Autism Unexpected: Rahm Emanuel and the R-word

There are a lot of ugly words in use in society today. While people have different views on things such as curse words, nearly everyone will agree that racial epithets and slurs are unacceptable. But when it comes to calling people retarded, who cares, right?

Chief of Staff Rahm Emanuel has been in hot water since last week when the Wall Street Journal reported that a few months ago he referred to some liberal activists as “retarded.” Actually, let’s make that lukewarm water. Because, honestly, there’s only a small group of people who is aware of—or cares about—the sadness this word can cause when used pejoratively.

Emanuel has since apologized to the head of the Special Olympics (which runs a campaign called “Spread the Word to End the Word“) but I’m sure the whole kerfuffle has some people shaking their heads and wondering why it matters.

I’ll tell you why it matters.

When someone uses the word “retarded” as a pejorative, it assumes that people with intellectual and developmental disabilities are bad, wrong, or lesser. I have a young child with a developmental disability. I don’t want him to hear this epithet from the people who run our country, and feel that he is less important than anyone else. I wish that every time someone used the word “retard,” that they would have to stop and insert an ethnic or cultural pejorative instead, and listen to how it sounds.

Discrimination is discrimination, no matter who it’s against. And true diversity includes people with disabilities. Unfortunately, far too few people realize that.
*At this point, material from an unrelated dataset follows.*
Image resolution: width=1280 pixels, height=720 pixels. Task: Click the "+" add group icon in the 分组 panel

After all, we live in a world in which, less than a year ago, the president of the United States made a joke on national television about rolling such a bad bowling game that it was “like the Special Olympics or something.”

I’m not quite at the Sarah Palin level, asking for Emanuel to be fired. I believe passionately and strongly in freedom of speech. The answer isn’t to fire people for their speech. The answer isn’t to ban words or phrases. The answer is to bring awareness to how words can injure, and then hope that the awareness spreads.
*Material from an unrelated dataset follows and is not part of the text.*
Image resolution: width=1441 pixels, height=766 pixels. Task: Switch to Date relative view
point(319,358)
It might actually be a good thing that this happened so publicly. Maybe it will bring the hurtfulness of this word into the open, because that message is not out there yet. I hear people use this word all the time. I’ve heard very smart, caring people who know I have an autistic son use it. I’ve heard doctors use it. On one memorable occasion, I even heard someone who runs a group home for individuals with disabilities use it.

Every time, it makes me cringe.

I have seen several articles about the Emanuel incident in which his slur is reproduced in print as, “f**king retarded.” I know which one of those words bothers me, and it isn’t the one with the asterisks in it.